Prosegue nelle Commissioni parlamentari l’esame del Piano Programmatico previsto dall’art. 64 della legge 133 che, nei giorni scorsi, ha ottenuto anche il parere (negativo) della Conferenza unificata.
In settimana la presidente della Commissione Cultura della Camera Valentina Aprea ha anche presentato una bozza di parere che accoglie molte delle perplessità e delle proposte di modifica formulate dall’opposizione.
La soluzione adottata è quella di un “parere favorevole con condizioni”, condizioni che però potrebbero essere tranquillamente disattese dal Governo al momento della firma definitiva del provvedimento.
In ogni caso le due Commissioni non hanno ancora espresso il proprio voto che, probabilmente, ci sarà negli ultimi giorni di novembre.
In ogni caso le due Commissioni non hanno ancora espresso il proprio voto che, probabilmente, ci sarà negli ultimi giorni di novembre.
Contrastanti i commenti, a dimostrazione che – almeno in questa fase – opposizione e sindacati non sono affatto uniti sulla valutazione da dare alle nuove norme sulla scuola.
Francesco Scrima, per esempio, dichiara con soddisfazione che “nella bozza di parere … sono recepite seppure in parte, le ‘osservazioni’ formulate dalla CISL Scuola”.
“Siamo in presenza di una buona base per la discussione che avverrà in Commissione – prosegue Scrima – auspicando che nel confronto con l’opposizione siano introdotti nel parere definitivo ulteriori elementi migliorativi, anche per quanto riguarda il versante della manovra finanziaria”.
Del tutto diversa è invece la posizione espressa da Flc Cgil che peraltro ammette che le condizioni alle quali viene subordinato il parere favorevole sono particolarmete significative: il riconoscimento delle 40 ore – con due insegnanti per classe – come orario obbligatorio nella scuola dell’infanzia, l’orario nella scuola primaria determinato dalle richieste delle famiglie, il tempo pieno con due insegnanti per classe, la garanzia di un docente ogni due alunni disabili, la revisione dei tagli previsti per il personale Ata per non ricorrere all’esternalizzazione dei servizi.
Ma, osserva Flc, tutto questo “non fa venir meno le nostre valutazioni e il nostro dissenso sul piano programmatico e sull’insieme dei provvedimenti del governo e del ministro sulla scuola”.
“E’ bene ribadire – conclude Flc – che se non si ritirano gli 8 miliardi di tagli, ogni modifica, se pur positiva, al disegno di destrutturazione del sistema pubblico di istruzione risulterà vana”.
A queste condizioni appare ormai chiaro che lo “strappo” fra Cgil e Cisl è difficilmente recuperabile.

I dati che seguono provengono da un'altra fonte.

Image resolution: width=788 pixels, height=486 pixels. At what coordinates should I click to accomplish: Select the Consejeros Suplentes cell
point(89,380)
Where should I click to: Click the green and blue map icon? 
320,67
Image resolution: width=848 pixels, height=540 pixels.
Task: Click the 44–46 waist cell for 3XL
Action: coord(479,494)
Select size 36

E la frattura diventerà ancora più profonda dopo lo sciopero del 12 dicembre che vedrà invece uniti Cgil, Cobas, CUB e SdL.
Sembra insomma che si stia formando un fronte anti-Gelmini (ma forse sarebbe più corretto dire anti-Governo) con Cgil e una parte consistente del sindacalismo di base (manca per ora all’appello l’Unicobas).
Ma per capire se questo fronte avrà un futuro, bisogna aspettare l’esito dello sciopero del 12 dicembre.